Накануне свадьбы, чтоб не нарушать традиций, они с отцом поехали к его родителям на смотрины. Когда отец убедился, что она всем понравилась, сказал очень странную фразу: « Ну и чем она хуже нас?»
Оказывается, деревня была разделена на две, не дружившие между собой, части. На одной стороне жили зажиточные потомки польских шляхтичей, на другой – безродные мужики-бедняки. Мать относилась ко вторым. Со временем всё изменилось, но мать принципиально не хотела там больше появляться.
Братья отца приезжали к нам с периодичностью два-три года, окончив школу и отслужив в армии. Под патронажем старшего брата они устраивались на работу, обзаводились женой и домом в нашей деревне или ближайших посёлках.
Наступил черёд четвёртого брата. Отужинав за праздничным столом, все стали укладываться спать, а дядя Володя отправился в клуб. Место для отдыха ему определили с Эдиком, а мне – на горбатом диване. В печке с плитой ещё вовсю горел огонь, потому что торфа положили больше обычного, поэтому закрыть заслонку камина поручили Володе после возвращения из клуба.
Спать на диване было также неудобно, как и сидеть. Я долго ворочалась, слышала, как вернулся дядя Володя и засопел на, теперь уже бывшем, моём месте. Я же никак не могла уснуть. Сквозь дрёму, я услышала, как заплакал Эдик и попросил пить.
– И мне, – пробормотала я.
Сделав несколько глотков, как будто куда-то провалилась, уронив кружку. Очнулась от холодных брызг.
Отец бросился к печке. Сквозь золу, подёрнутую пеплом, предательски пробивался голубой огонёк.
– Всем одеваться, на улицу!
Одеться я не смогла, вновь потеряв сознание. Вытащили меня на улицу, завернув в одеяло. Позвали фельдшера. От угарного газа я пострадала больше всех, может быть, потому что была ближе всех к приоткрытой из кухни двери.
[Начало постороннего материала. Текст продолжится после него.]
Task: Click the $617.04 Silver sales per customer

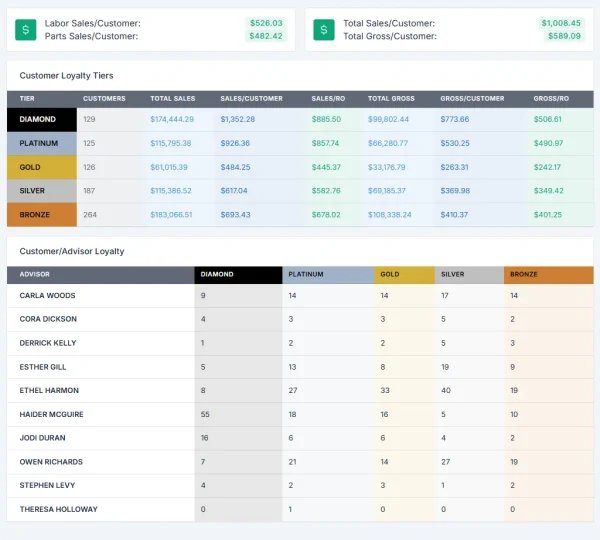Action: click(x=234, y=190)
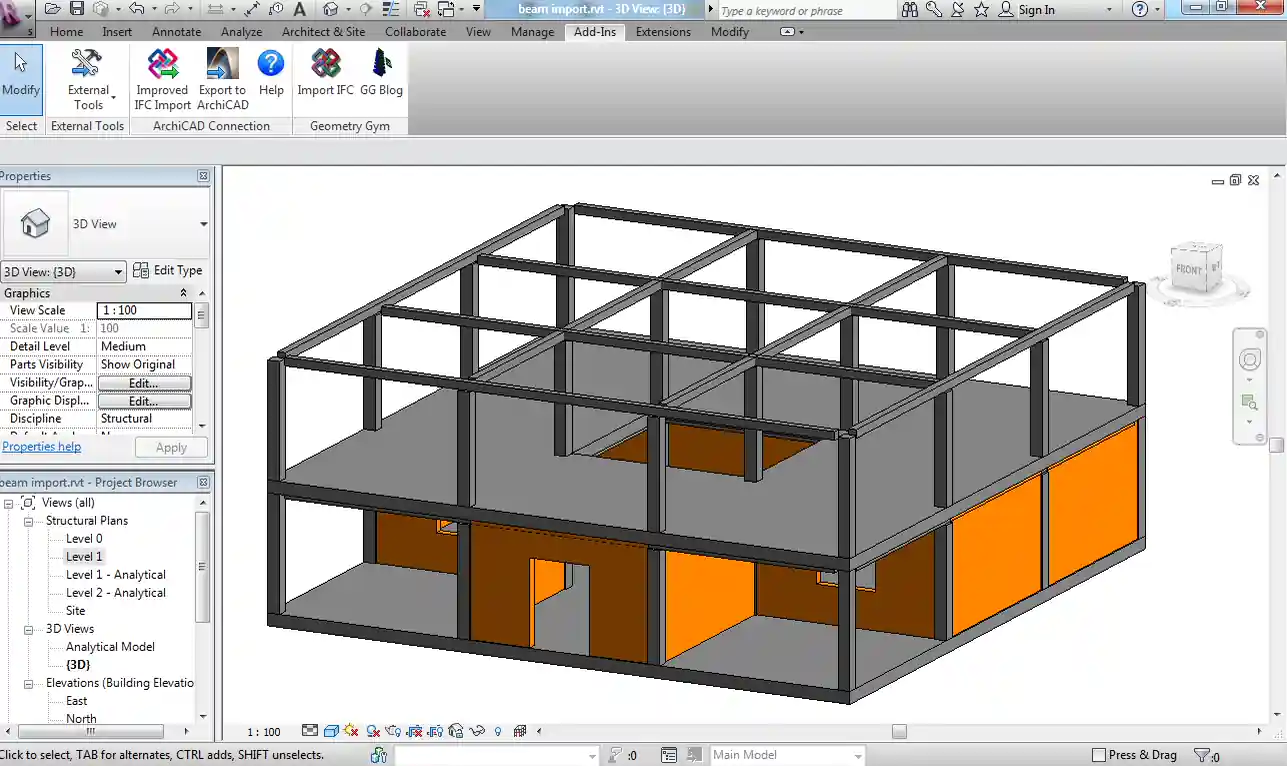The width and height of the screenshot is (1287, 766).
Task: Toggle shadows in the view control bar
Action: pyautogui.click(x=372, y=731)
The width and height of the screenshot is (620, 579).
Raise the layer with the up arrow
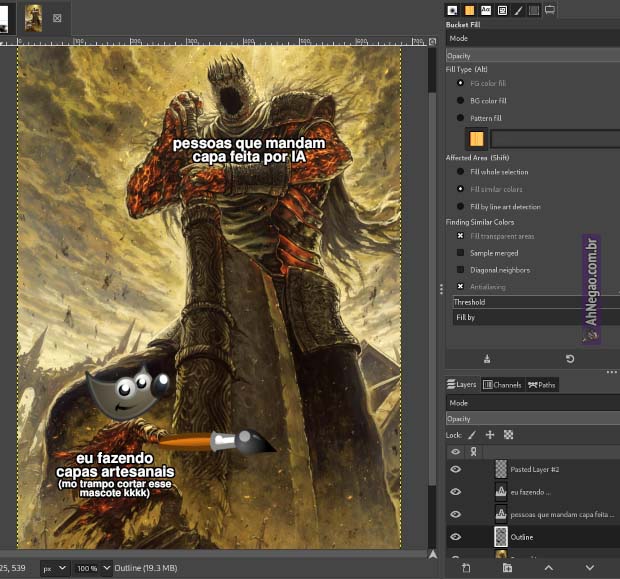[x=548, y=568]
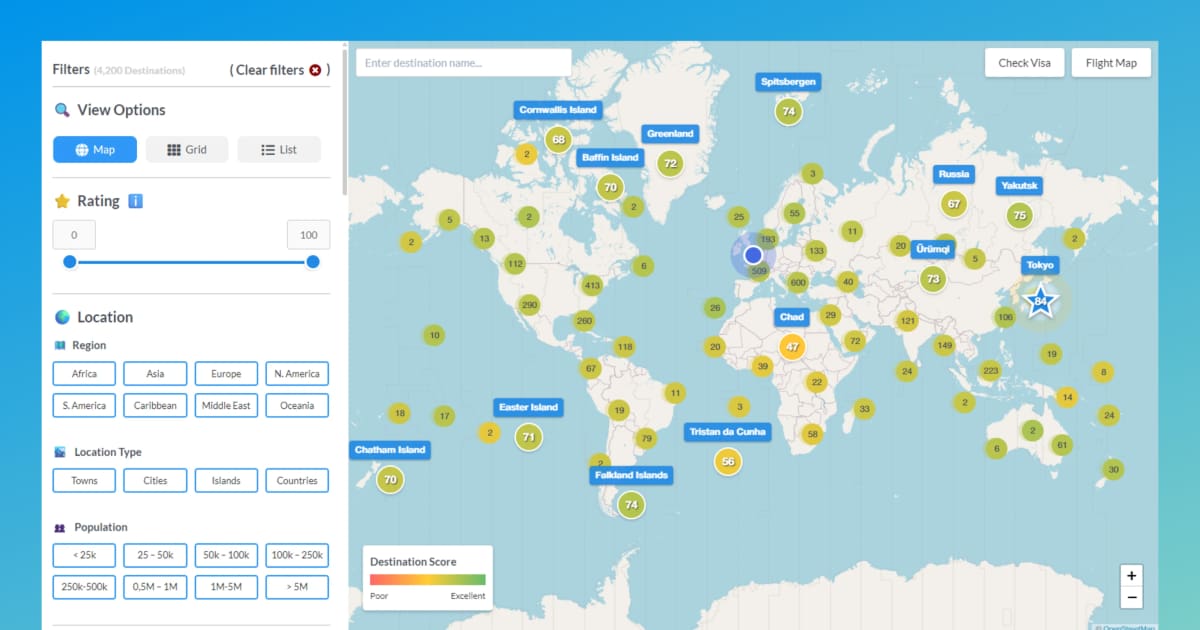Click the minimum handle of the rating slider

click(x=69, y=261)
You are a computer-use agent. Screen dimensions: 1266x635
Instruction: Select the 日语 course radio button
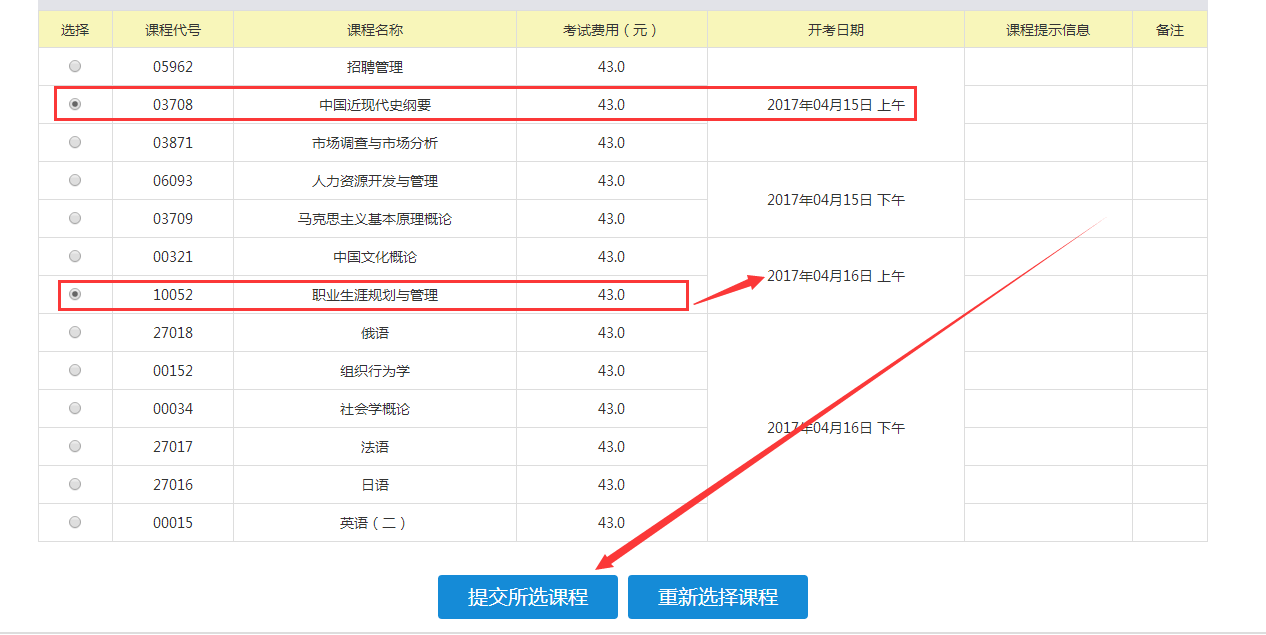75,484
На сей раз, я была благодарна горбатому дивану, не дававшему мне крепко уснуть. Выходит, он спас меня.
Спустя три года я рассталась с родным домом, а вместе с ним и с детством.
Столько хорошего и радостного было в детстве, а память сохранила только светлый, неповторимый фон этого периода, сосредоточившись на запоминании деталей различных потрясений.
***
Намечалась реформа школьного образования. Сроки обучения увеличивались в связи с решением давать уже в школе ученикам профессии. Видеть во мне будущего животновода или полевода родителям не хотелось. После окончания шестого класса меня отправили учиться в Минск ещё и для того, чтоб я с обучения на белорусском языке перешла на русский, увеличив тем самым шансы поступления в ВУЗ.
Жили мы с Раей. Она окружила меня материнской заботой, в которой в тринадцать лет я ещё нуждалась. А вот дом встретил неприветливо. Месту жительства у знакомых Рая предпочла независимость, сменив квартиру. Принадлежал дом двум сёстрам. Одна из них две свои комнаты сдавала квартирантам. В первой, большой, жили мы, во второй – девушка-студентка.